Winship on the Massachusetts Bay Colony

Michael P. Winship (University of Georgia) has written a book on Puritan government in the Massachusetts Bay Colony, Godly Republicanism (Harvard) (forthcoming 2012). The publisher’s description follows:

Puritans did not find a life free from tyranny in the new world—they created it there. Massachusetts emerged a republic as they hammered out a vision of popular participation and limited government in church and state, spurred by Plymouth pilgrims. Godly Republicanism underscores how pathbreaking yet rooted in puritanism’s history the project was.

Michael Winship takes us first to England, where he uncovers the roots of the puritans’ republican ideals in the aspirations and struggles of Elizabethan Presbyterians. Faced with the twin tyrannies of Catholicism and the crown, Presbyterians turned to the ancient New Testament churches for guidance. What they discovered there—whether it existed or not—was a republican structure that suggested better models for governing than monarchy.
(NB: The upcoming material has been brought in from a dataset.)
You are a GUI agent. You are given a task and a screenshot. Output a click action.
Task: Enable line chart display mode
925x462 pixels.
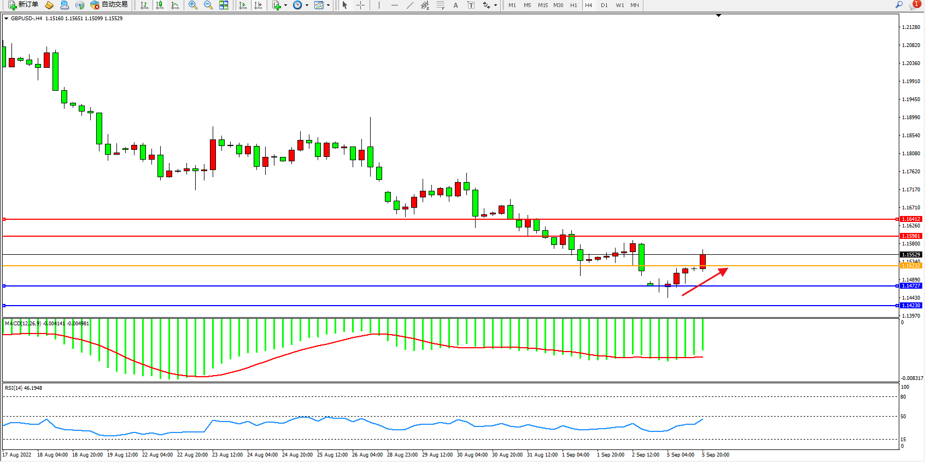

The puritans took their ideals to Massachusetts, but they did not forge their godly republic alone. In this book, for the first time, the separatists’ contentious, creative interaction with the puritans is given its due. Winship looks at the emergence of separatism and puritanism from shared origins in Elizabethan England, considers their split, and narrates the story of their reunion in Massachusetts. Out of the encounter between the separatist Plymouth pilgrims and the puritans of Massachusetts Bay arose Massachusetts Congregationalism.